> TEXT SECTION:
######

For each compilation, CMake will also provide a module map which will be created during the build by the collate command. How this is provided to the compiler is specified by the CMAKE_CXX_MODULE_MAP_FORMAT and CMAKE_CXX_MODULE_MAP_FLAG toolchain variables.

Scan

The compiler is expected to implement the scan command. This is because only the compiler itself can reliably answer preprocessor predicates like __has_builtin in order to provide accurate module usage information in the face of arbitrary flags that may be used when compiling sources.

CMake names these files with the .ddi extension, which stands for "dynamic dependency information". These files are in P1689R5 format and are used by the collate command to perform its tasks.

Collate

The collate command performs the bulk of the work to make C++ modules work within the build graph. It consumes the following files as input:

  • CXXDependInfo.json from the generate step

  • .ddi files from the scanning results of the target's sources

  • CXXModules.json files output from eligible dependent targets' collate commands

It uses the information from these files to generate:

  • CXX.dd files to inform the build tool of dependencies that exist between the compilation of a source and the BMI files of the modules that it imports

  • CXXModules.json files for use in collate commands of depending targets

  • *.modmap files for each compilation to find BMI files for imported modules

  • install-cxx-module-bmi-$<CONFIG>.cmake scripts for the installation of any BMI files (included by the install scripts)

######

> WORKING DATA:
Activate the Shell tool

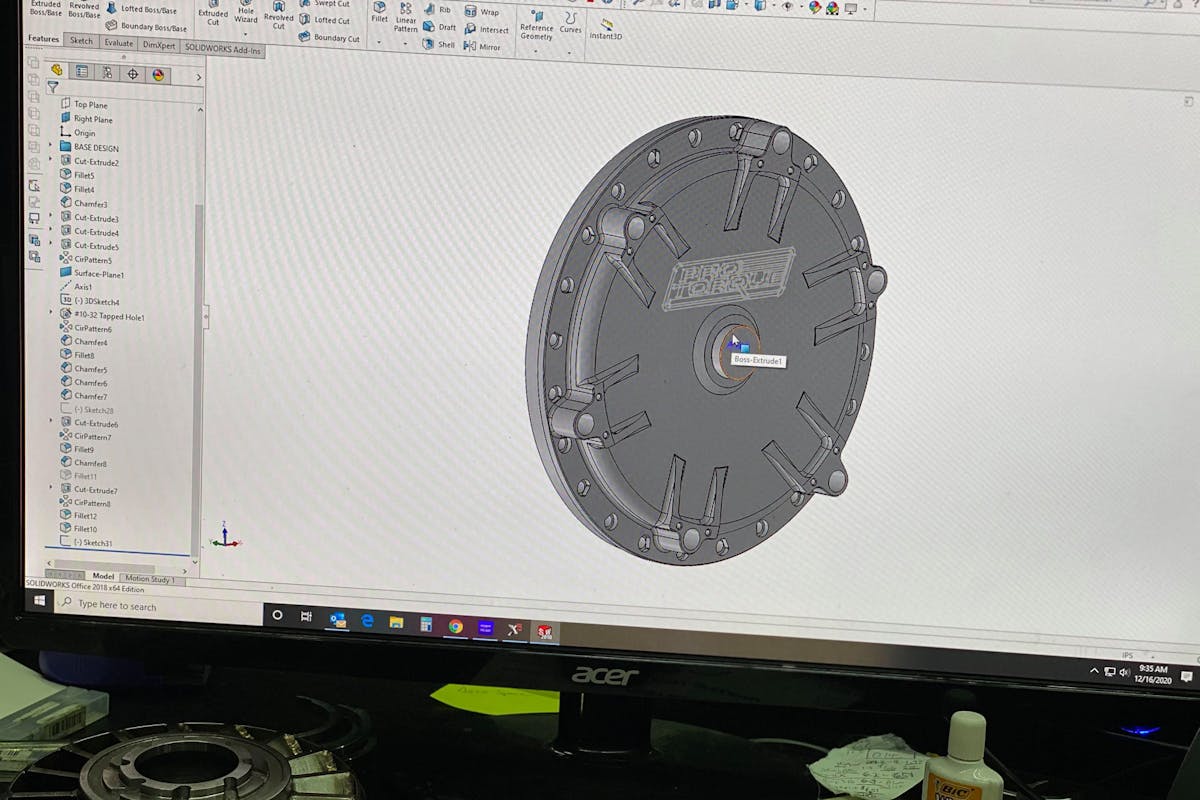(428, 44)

######

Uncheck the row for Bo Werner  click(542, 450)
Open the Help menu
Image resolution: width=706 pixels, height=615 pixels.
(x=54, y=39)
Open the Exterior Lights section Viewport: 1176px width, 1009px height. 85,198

######

> COMPLETE THE FOLLOWING:
a. In the records, rename "Open" to "Show" in the lines from the one containing "Open the Help menu" through the one containing "Open the Exterior", inclusive, leaving everything else unchanged. Return only those lines.
b. Continue the text on how CMake builds C++ modules from the point where it stops.
The records have no connection to the text about CMake and C++ modules.

> EXPECTED ANSWERS:
a.
Show the Help menu
Image resolution: width=706 pixels, height=615 pixels.
(x=54, y=39)
Show the Exterior Lights section Viewport: 1176px width, 1009px height. 85,198

b.
  • target-*-$<CONFIG>.cmake export files for any exports of the target to provide the IMPORTED_CXX_MODULES_<CONFIG> properties

  • CXX_build_database.json build database files for the target when the its EXPORT_BUILD_DATABASE property is set

During its processing, it enforces the following guarantees:

C++ modules have the rule that only a single module of a given name may exist within a program. This is not exactly enforceable with the existence of private modules, but it is enforceable for public modules. The enforcement is done by the collate command. Part of the CXXModules.json files is the set of modules that are transitively imported by each module it provides. When a module is then imported, the collate command ensures that all modules with a given name agree upon a given BMI file to provide that module.

Compile

Compilation uses the module map file generated by the collate command to find imported modules during compilation. Because CMake only provides the locations of modules that are discovered by the scan command, any modules missed by it will not be provided to the compilation.

It is possible for toolchains to reject the BMI file that CMake provides to a compilation as incompatible. This is because CMake assumes that all usages are compatible at the moment. See CMake Issue 25916 for progress on removing this assumption.

Install

During installation, install scripts which have been written by the collate command during the build are included so that any BMI files are installed as needed. These need to be generated, as it is not known what the BMI file names will be during CMake's generation (because CMake names the BMI files after the module name itself). These install scripts are included with the OPTIONAL keyword, so an incomplete build may result in an incomplete installation as well.

Alternative Designs

There are alternative designs that CMake does not implement. This section aims to give a brief overview and to explain why they were not chosen for CMake's implementation.

Implicit Builds

An implicit build performs module builds using compile-time search paths to make the implementation of the build simpler. This is certainly something that can be made to work. However, CMake's goals exclude it as a solution.

When a build uses search directory management, the compiler is directed to place module output files into a specified directory. These directories are then provided as search paths to any compilation allowed to use the modules within them.

This strategy risks running into problems with the Correct Builds goal. This stems from the hazard of stale files being present in the search directories. Since the build system is unaware of the actual files being written, it is difficult to know which files are allowed to be deleted (e.g., using ninja -t cleandead to remove outputs ninja has encountered but are no longer generated). Removal of intermediate files may also cause the build to become stuck if the outputs are not known to the build system beyond consumers reporting "usage of file X".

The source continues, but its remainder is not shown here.